In [1]:
import torch
import torch.nn as nn
from torch.nn import functional as F
import numpy as np
import pickle
import re
import csv
from torch.utils.data import DataLoader, TensorDataset
import ast
from tqdm import tqdm
import pandas as pd
from sklearn.preprocessing import StandardScaler
from pypfopt import EfficientFrontier
from pypfopt import risk_models
from pypfopt import expected_returns
from pypfopt import objective_functions
import os


In [2]:
# =============================================================================
# Model Architecture: iTransformer (Inverted Transformer)
# =============================================================================

class MultiHeadAttention(nn.Module):
    def __init__(self, d_model, num_heads):
        super().__init__()
        self.num_heads = num_heads
        self.depth = d_model // num_heads
        self.W_Q = nn.Linear(d_model, d_model)
        self.W_K = nn.Linear(d_model, d_model)
        self.W_V = nn.Linear(d_model, d_model)
        self.W_O = nn.Linear(d_model, d_model)
 
    def forward(self, Q, K, V):
        Q, K, V = self.W_Q(Q), self.W_K(K), self.W_V(V)
        Q, K, V = self._split_heads(Q), self._split_heads(K), self._split_heads(V)
        
        scores = torch.matmul(Q, K.transpose(-1, -2)) / (self.depth ** 0.5)
        attn = torch.softmax(scores, dim=-1)
        
        return self.W_O(self._combine_heads(torch.matmul(attn, V)))
 
    def _split_heads(self, x):
        return x.view(x.size(0), -1, self.num_heads, self.depth).transpose(1, 2)
 
    def _combine_heads(self, x):
        x = x.transpose(1, 2).contiguous()
        return x.view(x.size(0), -1, self.num_heads * self.depth)


class EncoderLayer(nn.Module):
    def __init__(self, d_model, num_heads):
        super().__init__()
        self.attention = MultiHeadAttention(d_model, num_heads)
        self.ffn = nn.Sequential(
            nn.Linear(d_model, 4 * d_model), nn.ReLU(), nn.Linear(4 * d_model, d_model)
        )
        self.norm1 = nn.LayerNorm(d_model)
        self.norm2 = nn.LayerNorm(d_model)
 
    def forward(self, x):
        x = self.norm1(x + self.attention(x, x, x))
        return self.norm2(x + self.ffn(x))
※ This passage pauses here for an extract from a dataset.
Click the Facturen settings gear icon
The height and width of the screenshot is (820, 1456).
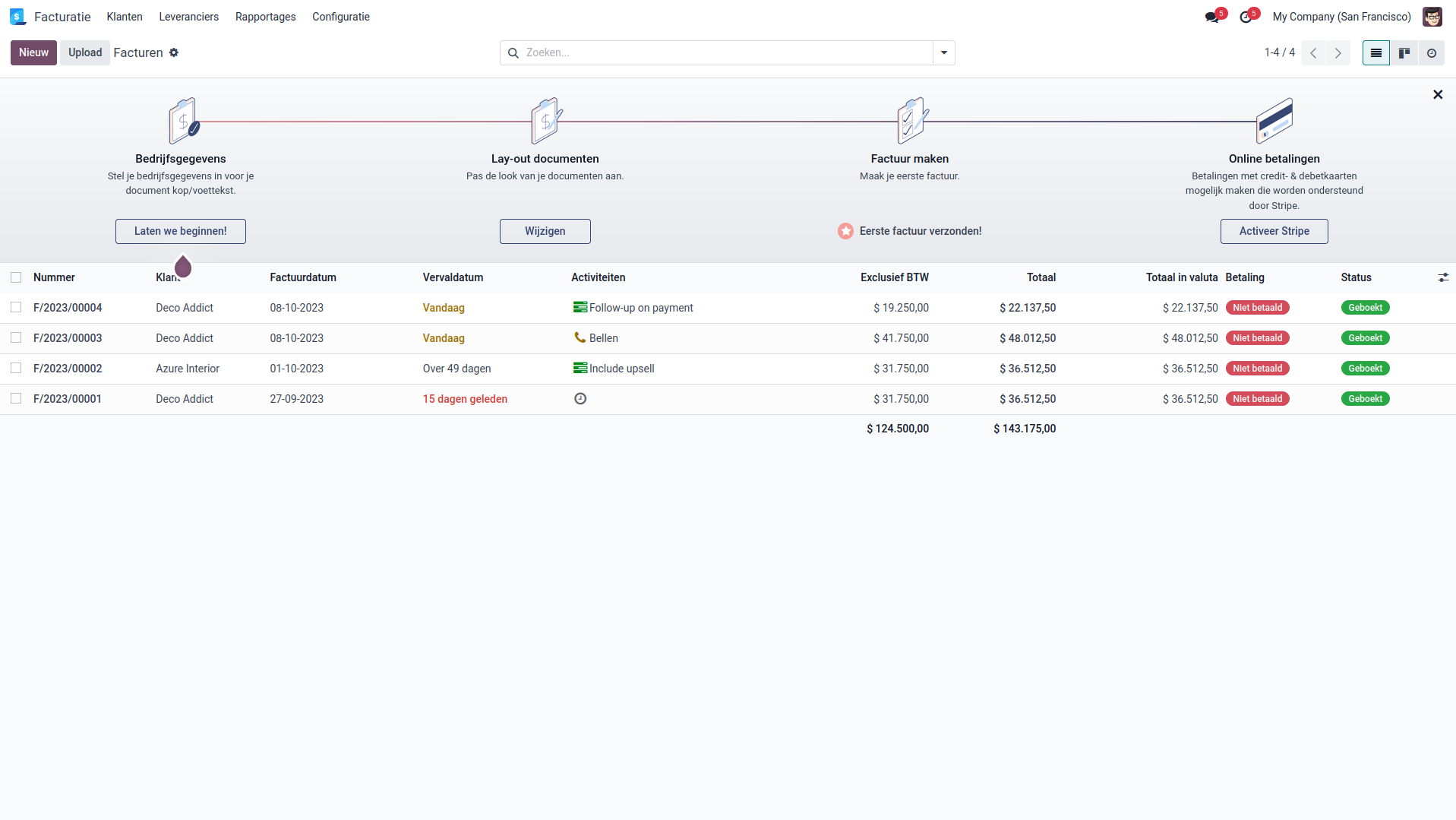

class iTransformer(nn.Module):
    """
    iTransformer: Inverted Transformer for Time Series Forecasting
    
    Key insight: Treats each variable as a token (not each time step).
    - Input:  (Batch, SeqLen, NumVars)
    - Output: (Batch, PredLen, NumVars)
    """
    def __init__(self, input_len, output_len, num_features, hidden_dim, num_heads, num_layers):
        super().__init__()
        self.input_proj = nn.Linear(input_len, hidden_dim)  # Project time dim to hidden
        self.pos_embed = nn.Parameter(torch.zeros(1, num_features, hidden_dim))
        self.encoder = nn.ModuleList([EncoderLayer(hidden_dim, num_heads) for _ in range(num_layers)])
        self.output_proj = nn.Linear(hidden_dim, output_len)  # Project hidden to pred_len
 
    def forward(self, x):
        # x: (B, L, N) -> transpose -> (B, N, L) -> project -> (B, N, D)
        x = self.input_proj(x.permute(0, 2, 1)) + self.pos_embed
        
        for layer in self.encoder:
            x = layer(x)
        
        # (B, N, D) -> project -> (B, N, P) -> transpose -> (B, P, N)
        return self.output_proj(x).permute(0, 2, 1)


In [3]:
# =============================================================================
# Configuration
# =============================================================================
CSV_FILES = [
    'BROADCOM 5년치.csv', 'ALPHABET C 5년치.csv', 'AMAZON 5년치.csv', 
    'APPLE 5년치.csv', 'META 5년치.csv', 'MICROSOFT 5년치.csv', 
    'NETFLIX 5년치.csv', 'NVIDIA 5년치.csv', 'PALANTIR 5년치.csv', 'TESLA 5년치.csv'
]
FEATURE_COLS = ['Close/Last', 'Volume', 'Open', 'High', 'Low']
STOCK_NAMES = [re.match(r'^[A-Z]+', f).group(0) for f in CSV_FILES]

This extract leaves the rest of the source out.